As part of investigating a bug in phyloseq’s UniFrac calculation (referenced here), I did a comparison of QIIME with several different R software packages’ UniFrac calculations.

Short version: with 4-5 different pieces of software, I got nearly as many different UniFrac values out (though most strongly correlated; phyloseq weighted unifrac being the exception due to a probable bug):

```
# Correlation matrix for Weighted Unifrac
qiime phyloseq rbiom gunifrac
qiime 1 0.3009552 1.0000000 0.9757110
phyloseq NA 1.0000000 0.3009552 0.4489365
rbiom NA NA 1.0000000 0.9757110
gunifrac NA NA NA 1.0000000
# Correlation matrix for Unweighted Unifrac
qiime phyloseq rbiom gunifrac picante
qiime 1 0.9791214 0.9998755 0.9998755 1.0000000
phyloseq NA 1.0000000 0.9799686 0.9799686 0.9791214
rbiom NA NA 1.0000000 1.0000000 0.9998755
gunifrac NA NA NA 1.0000000 0.9998755
picante NA NA NA NA 1.0000000
```

This worries me because, as I understand it, UniFrac is supposed to be completely deterministic.
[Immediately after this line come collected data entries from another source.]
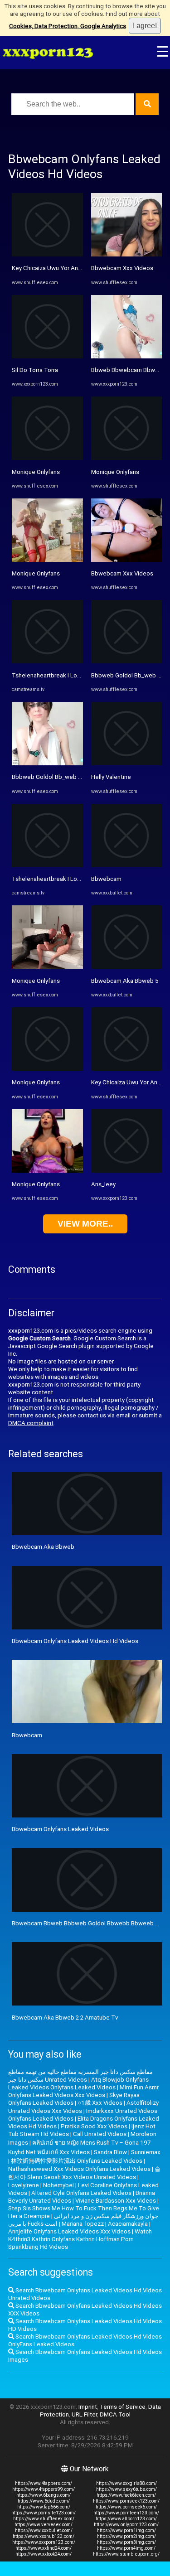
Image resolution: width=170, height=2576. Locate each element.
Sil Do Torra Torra (35, 370)
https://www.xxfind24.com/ (43, 2548)
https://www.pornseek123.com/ (126, 2501)
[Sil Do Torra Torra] (47, 356)
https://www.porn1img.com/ (126, 2530)
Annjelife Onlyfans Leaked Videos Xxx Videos (69, 2231)
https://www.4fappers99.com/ (43, 2489)
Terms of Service (123, 2407)
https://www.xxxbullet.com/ (44, 2530)
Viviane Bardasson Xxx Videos (115, 2200)
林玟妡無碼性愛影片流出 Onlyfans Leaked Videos (76, 2161)
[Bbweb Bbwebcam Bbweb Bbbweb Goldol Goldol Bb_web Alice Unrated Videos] (126, 356)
The original issue says that QIIME benchmarks its implementation via scikit-bio’s unit tests, so for now I’m trusting it, but this variability has me worried. Is there some other independent dataset out there that can be benchmarked against (ideally, something as complex as real data) to know which implementation is truly correct?